As indicated by steady-state simulation, panel Models 2 and 1 were the best designs because of their performances as based on the first and second laws of thermodynamics, respectively.

Model 2 had the highest output energy (Figure 3), whereas, Model 1 had the highest output exergy (Figure 6). Therefore, Models 1 and 2 were selected for daily simulations. Figure 7 shows daily outlet air temperature increase for Models 1 and 2 at a flow rate of 0.08 kg/s in a typical day in Malaysian climate. Output air temperature of Model 2 was higher than that of Model 1 (Figure 7).

fig6
Figure 6: Total exergy efficiencies of the four models at different packing factors.
978234.fig.007
Figure 7: Air temperature increase in Models 1 and 2.

Daily average energy and exergy efficiencies of Models 1 and 2 were calculated (Figure 8). Model 2 had the highest daily average energy efficiency among the four models, whereas Model 1 had the highest daily exergy efficiency. Daily average efficiency of Model 2 was 20% higher than that of Model 1 at the same flow rate, but its exergy efficiency was only 0.35% lower than that of Model 1. Model 2 is preferred for applications that demand high amount of low-grade energy (low-temperature thermal), whereas Model 1 is preferred for applications that require high-quality energy (electrical).

fig8
Figure 8: Daily average efficiencies of Models 1 and 2; (a) energy and (b) exergy.

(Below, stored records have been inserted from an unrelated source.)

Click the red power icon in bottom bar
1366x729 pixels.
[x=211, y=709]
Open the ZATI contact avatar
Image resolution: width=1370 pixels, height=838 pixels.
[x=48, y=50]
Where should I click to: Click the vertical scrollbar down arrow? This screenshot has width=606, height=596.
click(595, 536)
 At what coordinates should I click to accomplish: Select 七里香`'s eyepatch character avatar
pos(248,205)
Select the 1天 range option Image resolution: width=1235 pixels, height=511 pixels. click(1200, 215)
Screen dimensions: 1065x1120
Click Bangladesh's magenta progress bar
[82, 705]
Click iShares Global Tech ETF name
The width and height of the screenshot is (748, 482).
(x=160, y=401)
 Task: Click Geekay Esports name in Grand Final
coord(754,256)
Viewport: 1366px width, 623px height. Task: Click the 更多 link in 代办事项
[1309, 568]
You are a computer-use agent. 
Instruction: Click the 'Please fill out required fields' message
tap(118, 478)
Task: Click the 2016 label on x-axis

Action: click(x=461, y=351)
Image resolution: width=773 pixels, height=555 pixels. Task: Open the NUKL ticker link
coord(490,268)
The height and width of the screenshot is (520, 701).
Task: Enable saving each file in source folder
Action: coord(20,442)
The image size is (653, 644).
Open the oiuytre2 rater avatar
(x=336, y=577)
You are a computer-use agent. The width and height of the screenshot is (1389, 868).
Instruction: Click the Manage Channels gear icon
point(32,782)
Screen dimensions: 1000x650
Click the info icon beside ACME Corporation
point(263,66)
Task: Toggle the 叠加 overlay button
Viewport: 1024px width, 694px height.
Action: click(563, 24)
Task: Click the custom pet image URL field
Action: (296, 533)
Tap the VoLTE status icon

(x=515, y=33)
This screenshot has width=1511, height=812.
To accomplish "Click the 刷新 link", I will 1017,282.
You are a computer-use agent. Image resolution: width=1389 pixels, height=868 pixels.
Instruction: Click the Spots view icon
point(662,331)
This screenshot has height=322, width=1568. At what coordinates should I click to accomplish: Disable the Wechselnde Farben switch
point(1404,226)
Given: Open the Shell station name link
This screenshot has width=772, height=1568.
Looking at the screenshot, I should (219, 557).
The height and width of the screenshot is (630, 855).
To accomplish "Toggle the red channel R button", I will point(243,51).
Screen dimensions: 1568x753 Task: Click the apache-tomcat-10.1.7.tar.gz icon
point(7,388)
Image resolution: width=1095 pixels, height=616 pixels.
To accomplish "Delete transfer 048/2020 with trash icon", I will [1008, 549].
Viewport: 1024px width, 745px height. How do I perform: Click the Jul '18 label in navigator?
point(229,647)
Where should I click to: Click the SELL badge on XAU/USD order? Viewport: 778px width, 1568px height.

The exergy efficiencies of the panels were improved by increasing the packing factor from 0.3 to 0.7. Meanwhile, the energy efficiencies showed less dependence on the packing factor. This contrast is because total exergy output is mainly dependent on electrical energy output (see (10) and (14)), whereas total energy output is mainly dependent on thermal energy output (see (9)).

4. Conclusions

Four air-based PVT panels were equipped with bifacial solar panel and were studied based on the first and second laws of thermodynamics. Double-path-parallel panel had the highest total energy efficiency (35% to 75%), followed by double-path-counter flow panel, double-path-returning flow panel, and single-path panel. However, the single-path panel showed the highest exergy efficiency (4.48% to 10.15%), followed by double-path-parallel panel, double-path-counter flow panel, and double-path-returning flow panel. Double-path panels have an additional glazing that improved thermal energy and exergy efficiencies but have a negative effect on the electrical energy and exergy outputs. Single-path panel is the best option if electrical energy is the desired energy output of the panel, whereas double-path-parallel panel is recommended for maximum thermal energy output. Daily energy and exergy simulations were performed under the tropical climate of Malaysia. Double-path-parallel panel represented a daily average energy efficiency that was 20% higher than that of single-path panel. However, daily average exergy efficiency of double-path-parallel panel was only 0.35% lower than that of single-path panel at the same flow rate. PVT panels are mostly used for drying applications at tropical climate of Malaysia; the double-path-parallel panel is mostly recommended to maximize thermal energy harvest. The harvested electrical energy could be used to run electrical components of drying system such as air blowers and control system. High packing factor is preferable with regard to the first and second laws of thermodynamics. Economic analysis would be able to recommend the optimum packing factor.